8

I'd like to make a regex in Perl that will test a string for characters in a particular script. This would be something like:

$text =~ .*P{'Chinese'}.*

Is there a simple way of doing this, for English it's pretty easy by just testing for [a-zA-Z], but for a script like Chinese, or one of the Japanese scripts, I can't figure out any way of doing this short of writing out every character explicitly, which would make for some very ugly code. Ideas? I can't be the first/only person that's wanted to do this.

Eli
  • 36,793
  • 40
  • 144
  • 207
  • [This](http://stackoverflow.com/questions/4611425/how-to-count-the-chinese-word-in-a-file-using-regex-in-perl) seems helpful. – TLP Nov 30 '11 at 22:34
  • 1
    Related: http://stackoverflow.com/questions/6937087/detect-chinese-character-using-perl#6939500 – daxim Dec 01 '11 at 11:40

2 Answers2

10

Look at perldoc perluniprops, which provides an exhaustive list of properties you can use with \p. You’ll be interested in \p{CJK_Unified_Ideographs} and related properties such as \p{CJK_Symbols_And_Punctuation}. \p{Hiragana} and \p{Katakana} give you the kana. There is also a \p{Script=...} property for a number of scripts: \p{Han} and \p{Script=Han} match Han characters (Chinese), but there is no corresponding \p{Script=Japanese}, quite simply because Japanese has multiple scripts.

Jon Purdy
  • 53,300
  • 8
  • 96
  • 166
  • I thought [Hiragana](http://en.wikipedia.org/wiki/Hiragana) and [Katakana](http://en.wikipedia.org/wiki/Katakana) were just used by in Japanese. – ikegami Dec 01 '11 at 01:42
  • @ikegami: Right. The OP mentioned Japanese. – Jon Purdy Dec 01 '11 at 01:45
  • `\p{Kana_Supplement}` is incorrect and deprecated. It should be `\p{Block:KanaSupplement}` aka `\p{InKanaSupplement}`. The block only contains two defined characters, and they are either in Hiragana or Katakana as well. One needs not worry about this block. – ikegami Dec 01 '11 at 02:04
4

There are two ways of doing that. By block (\p{Block=...}) and by script (\p{Script=...}). The latter is probably more natural.
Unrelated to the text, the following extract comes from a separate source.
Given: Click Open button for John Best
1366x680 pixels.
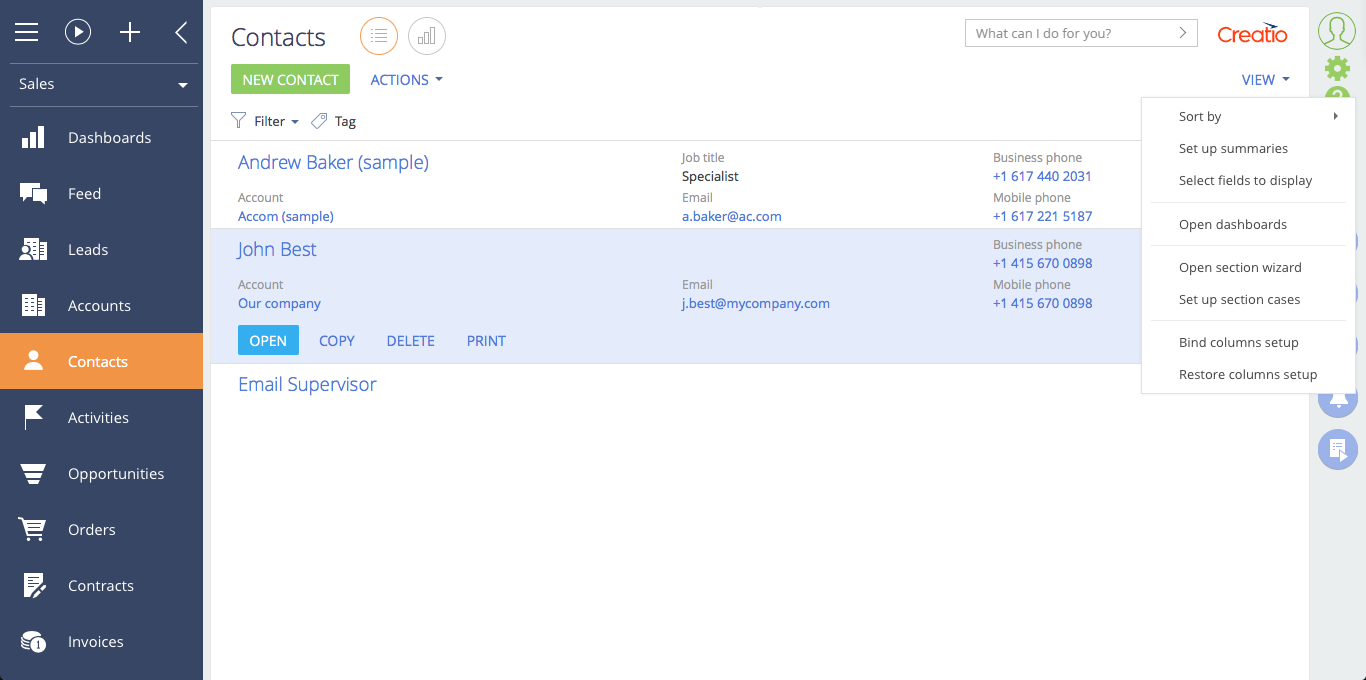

I don't know much about Chinese languages, but I think you want \p{Script=Han} aka \p{Han} for Chinese.

Japanese uses three scripts:

  • Kanij: \p{Script=Han} aka \p{Han}
  • Hiragana: \p{Script=Hiragana} aka \p{Hiragana} aka \p{Hira}
  • Katakana: \p{Script=Katakana} aka \p{Katakana} aka \p{Kana}

You could take a look at perluniprops to find the one you are looking for, or you could use uniprops* to find which properties match a specific character.

$ uniprops 4E2D
U+4E2D ‹中› \N{CJK UNIFIED IDEOGRAPH-4E2D}
    \w \pL \p{L_} \p{Lo}
    All Any Alnum Alpha Alphabetic Assigned InCJK_UnifiedIdeographs
    CJK_Unified_Ideographs L Lo Gr_Base Grapheme_Base Graph GrBase
    Han Hani ID_Continue IDC ID_Start IDS Ideo Ideographic Letter
    L_ Other_Letter Print UIdeo Unified_Ideograph Word XID_Continue
    XIDC XID_Start XIDS X_POSIX_Alnum X_POSIX_Alpha X_POSIX_Graph
    X_POSIX_Print X_POSIX_Word

To find out which characters are in a given property, you can use unichars*. (This is of limited usefulness since most CJK chars aren't named.)

$ unichars -au '\p{Han}'
 ⺀ U+2E80 CJK RADICAL REPEAT
 ⺁ U+2E81 CJK RADICAL CLIFF
 ⺂ U+2E82 CJK RADICAL SECOND ONE
 ⺃ U+2E83 CJK RADICAL SECOND TWO
 ⺄ U+2E84 CJK RADICAL SECOND THREE
 ⺅ U+2E85 CJK RADICAL PERSON
 ⺆ U+2E86 CJK RADICAL BOX
 ⺇ U+2E87 CJK RADICAL TABLE
 ⺈ U+2E88 CJK RADICAL KNIFE ONE
...

* — uniprops and unichars are available from the Unicode::Tussle distro.

ikegami
  • 367,544
  • 15
  • 269
  • 518